- _Exercise description_: Return the listing that follows, word for word.
==== Data for processing
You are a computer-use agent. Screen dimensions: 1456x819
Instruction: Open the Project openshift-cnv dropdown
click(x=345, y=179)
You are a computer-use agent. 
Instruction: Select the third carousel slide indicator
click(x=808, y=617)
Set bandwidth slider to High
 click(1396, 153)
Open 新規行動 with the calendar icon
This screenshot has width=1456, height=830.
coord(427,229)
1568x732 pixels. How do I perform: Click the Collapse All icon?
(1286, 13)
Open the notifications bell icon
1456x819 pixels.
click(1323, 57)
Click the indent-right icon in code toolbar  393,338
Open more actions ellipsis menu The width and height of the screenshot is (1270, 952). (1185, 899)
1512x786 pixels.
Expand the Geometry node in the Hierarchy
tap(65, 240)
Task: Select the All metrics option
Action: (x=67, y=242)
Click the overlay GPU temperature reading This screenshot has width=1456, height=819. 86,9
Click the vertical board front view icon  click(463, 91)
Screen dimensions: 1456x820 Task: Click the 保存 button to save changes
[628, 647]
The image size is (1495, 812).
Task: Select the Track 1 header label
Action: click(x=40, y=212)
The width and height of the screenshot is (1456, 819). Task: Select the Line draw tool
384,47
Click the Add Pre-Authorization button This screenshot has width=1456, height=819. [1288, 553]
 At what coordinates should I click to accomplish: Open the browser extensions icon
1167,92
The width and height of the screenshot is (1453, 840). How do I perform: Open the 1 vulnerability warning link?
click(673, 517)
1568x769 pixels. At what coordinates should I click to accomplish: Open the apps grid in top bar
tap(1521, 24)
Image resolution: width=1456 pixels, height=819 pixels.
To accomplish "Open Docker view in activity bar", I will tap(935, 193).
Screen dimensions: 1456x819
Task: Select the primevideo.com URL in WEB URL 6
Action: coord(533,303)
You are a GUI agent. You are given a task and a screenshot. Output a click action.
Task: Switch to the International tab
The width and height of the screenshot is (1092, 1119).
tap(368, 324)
========
- _Task output_:
You are a computer-use agent. Screen dimensions: 1456x819
Instruction: Open the Project openshift-cnv dropdown
click(x=345, y=179)
You are a computer-use agent. 
Instruction: Select the third carousel slide indicator
click(x=808, y=617)
Set bandwidth slider to High
 click(1396, 153)
Open 新規行動 with the calendar icon
This screenshot has width=1456, height=830.
coord(427,229)
1568x732 pixels. How do I perform: Click the Collapse All icon?
(1286, 13)
Open the notifications bell icon
1456x819 pixels.
click(1323, 57)
Click the indent-right icon in code toolbar  393,338
Open more actions ellipsis menu The width and height of the screenshot is (1270, 952). (1185, 899)
1512x786 pixels.
Expand the Geometry node in the Hierarchy
tap(65, 240)
Task: Select the All metrics option
Action: (x=67, y=242)
Click the overlay GPU temperature reading This screenshot has width=1456, height=819. 86,9
Click the vertical board front view icon  click(463, 91)
Screen dimensions: 1456x820 Task: Click the 保存 button to save changes
[628, 647]
The image size is (1495, 812).
Task: Select the Track 1 header label
Action: click(x=40, y=212)
The width and height of the screenshot is (1456, 819). Task: Select the Line draw tool
384,47
Click the Add Pre-Authorization button This screenshot has width=1456, height=819. [1288, 553]
 At what coordinates should I click to accomplish: Open the browser extensions icon
1167,92
The width and height of the screenshot is (1453, 840). How do I perform: Open the 1 vulnerability warning link?
click(673, 517)
1568x769 pixels. At what coordinates should I click to accomplish: Open the apps grid in top bar
tap(1521, 24)
Image resolution: width=1456 pixels, height=819 pixels.
To accomplish "Open Docker view in activity bar", I will tap(935, 193).
Screen dimensions: 1456x819
Task: Select the primevideo.com URL in WEB URL 6
Action: coord(533,303)
You are a GUI agent. You are given a task and a screenshot. Output a click action.
Task: Switch to the International tab
The width and height of the screenshot is (1092, 1119).
tap(368, 324)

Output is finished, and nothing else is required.